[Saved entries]
+ + + + + + +

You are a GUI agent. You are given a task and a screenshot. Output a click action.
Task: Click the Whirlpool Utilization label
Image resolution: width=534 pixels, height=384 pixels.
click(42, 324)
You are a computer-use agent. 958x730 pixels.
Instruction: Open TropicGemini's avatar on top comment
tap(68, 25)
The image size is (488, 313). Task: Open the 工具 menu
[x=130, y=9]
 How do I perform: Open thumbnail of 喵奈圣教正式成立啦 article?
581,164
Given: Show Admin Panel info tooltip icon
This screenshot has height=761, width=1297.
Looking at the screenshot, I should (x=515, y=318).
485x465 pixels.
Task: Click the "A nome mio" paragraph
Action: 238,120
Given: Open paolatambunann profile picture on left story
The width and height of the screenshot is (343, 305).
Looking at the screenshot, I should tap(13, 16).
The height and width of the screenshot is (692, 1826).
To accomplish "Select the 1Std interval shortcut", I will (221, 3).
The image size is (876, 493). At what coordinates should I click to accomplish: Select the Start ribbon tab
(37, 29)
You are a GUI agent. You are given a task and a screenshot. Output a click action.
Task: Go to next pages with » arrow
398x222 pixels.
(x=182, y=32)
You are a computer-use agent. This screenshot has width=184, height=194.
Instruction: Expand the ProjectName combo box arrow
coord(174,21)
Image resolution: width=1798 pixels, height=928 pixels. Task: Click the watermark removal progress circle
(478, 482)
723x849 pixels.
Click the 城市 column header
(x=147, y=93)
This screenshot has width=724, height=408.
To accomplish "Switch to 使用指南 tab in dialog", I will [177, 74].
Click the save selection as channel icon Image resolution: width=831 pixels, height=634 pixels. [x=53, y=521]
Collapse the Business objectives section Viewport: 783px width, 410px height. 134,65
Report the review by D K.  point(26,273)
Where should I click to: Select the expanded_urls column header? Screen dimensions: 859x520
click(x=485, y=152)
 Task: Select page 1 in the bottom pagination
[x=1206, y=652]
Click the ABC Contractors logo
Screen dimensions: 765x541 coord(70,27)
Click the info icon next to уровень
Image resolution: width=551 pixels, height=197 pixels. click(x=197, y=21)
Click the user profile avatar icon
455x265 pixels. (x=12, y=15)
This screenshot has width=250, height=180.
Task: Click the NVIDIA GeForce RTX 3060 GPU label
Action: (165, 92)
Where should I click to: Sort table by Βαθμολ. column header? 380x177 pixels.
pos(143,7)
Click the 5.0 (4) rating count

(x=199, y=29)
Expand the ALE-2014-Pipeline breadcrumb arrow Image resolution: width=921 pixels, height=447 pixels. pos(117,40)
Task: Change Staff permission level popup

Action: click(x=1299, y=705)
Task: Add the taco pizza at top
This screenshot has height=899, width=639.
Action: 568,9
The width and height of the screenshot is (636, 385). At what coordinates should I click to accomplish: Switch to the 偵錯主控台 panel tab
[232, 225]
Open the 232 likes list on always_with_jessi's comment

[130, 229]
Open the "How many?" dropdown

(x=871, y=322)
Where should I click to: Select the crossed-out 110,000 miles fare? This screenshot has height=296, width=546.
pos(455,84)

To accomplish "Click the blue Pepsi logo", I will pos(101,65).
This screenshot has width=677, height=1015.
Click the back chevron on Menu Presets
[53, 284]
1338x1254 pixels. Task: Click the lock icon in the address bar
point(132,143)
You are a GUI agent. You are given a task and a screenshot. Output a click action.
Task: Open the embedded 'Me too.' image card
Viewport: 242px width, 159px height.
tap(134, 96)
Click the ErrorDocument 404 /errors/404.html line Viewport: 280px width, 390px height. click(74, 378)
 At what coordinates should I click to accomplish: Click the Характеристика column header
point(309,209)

+ + + + + + +

Word for word, return all of the records.

# [Task result]
You are a GUI agent. You are given a task and a screenshot. Output a click action.
Task: Click the Whirlpool Utilization label
Image resolution: width=534 pixels, height=384 pixels.
click(42, 324)
You are a computer-use agent. 958x730 pixels.
Instruction: Open TropicGemini's avatar on top comment
tap(68, 25)
The image size is (488, 313). Task: Open the 工具 menu
[x=130, y=9]
 How do I perform: Open thumbnail of 喵奈圣教正式成立啦 article?
581,164
Given: Show Admin Panel info tooltip icon
This screenshot has height=761, width=1297.
Looking at the screenshot, I should (x=515, y=318).
485x465 pixels.
Task: Click the "A nome mio" paragraph
Action: 238,120
Given: Open paolatambunann profile picture on left story
The width and height of the screenshot is (343, 305).
Looking at the screenshot, I should tap(13, 16).
The height and width of the screenshot is (692, 1826).
To accomplish "Select the 1Std interval shortcut", I will (221, 3).
The image size is (876, 493). At what coordinates should I click to accomplish: Select the Start ribbon tab
(37, 29)
You are a GUI agent. You are given a task and a screenshot. Output a click action.
Task: Go to next pages with » arrow
398x222 pixels.
(x=182, y=32)
You are a computer-use agent. This screenshot has width=184, height=194.
Instruction: Expand the ProjectName combo box arrow
coord(174,21)
Image resolution: width=1798 pixels, height=928 pixels. Task: Click the watermark removal progress circle
(478, 482)
723x849 pixels.
Click the 城市 column header
(x=147, y=93)
This screenshot has width=724, height=408.
To accomplish "Switch to 使用指南 tab in dialog", I will [177, 74].
Click the save selection as channel icon Image resolution: width=831 pixels, height=634 pixels. [x=53, y=521]
Collapse the Business objectives section Viewport: 783px width, 410px height. 134,65
Report the review by D K.  point(26,273)
Where should I click to: Select the expanded_urls column header? Screen dimensions: 859x520
click(x=485, y=152)
 Task: Select page 1 in the bottom pagination
[x=1206, y=652]
Click the ABC Contractors logo
Screen dimensions: 765x541 coord(70,27)
Click the info icon next to уровень
Image resolution: width=551 pixels, height=197 pixels. click(x=197, y=21)
Click the user profile avatar icon
455x265 pixels. (x=12, y=15)
This screenshot has width=250, height=180.
Task: Click the NVIDIA GeForce RTX 3060 GPU label
Action: (165, 92)
Where should I click to: Sort table by Βαθμολ. column header? 380x177 pixels.
pos(143,7)
Click the 5.0 (4) rating count

(x=199, y=29)
Expand the ALE-2014-Pipeline breadcrumb arrow Image resolution: width=921 pixels, height=447 pixels. pos(117,40)
Task: Change Staff permission level popup

Action: click(x=1299, y=705)
Task: Add the taco pizza at top
This screenshot has height=899, width=639.
Action: 568,9
The width and height of the screenshot is (636, 385). At what coordinates should I click to accomplish: Switch to the 偵錯主控台 panel tab
[232, 225]
Open the 232 likes list on always_with_jessi's comment

[130, 229]
Open the "How many?" dropdown

(x=871, y=322)
Where should I click to: Select the crossed-out 110,000 miles fare? This screenshot has height=296, width=546.
pos(455,84)

To accomplish "Click the blue Pepsi logo", I will pos(101,65).
This screenshot has width=677, height=1015.
Click the back chevron on Menu Presets
[53, 284]
1338x1254 pixels. Task: Click the lock icon in the address bar
point(132,143)
You are a GUI agent. You are given a task and a screenshot. Output a click action.
Task: Open the embedded 'Me too.' image card
Viewport: 242px width, 159px height.
tap(134, 96)
Click the ErrorDocument 404 /errors/404.html line Viewport: 280px width, 390px height. click(74, 378)
 At what coordinates should I click to accomplish: Click the Характеристика column header
point(309,209)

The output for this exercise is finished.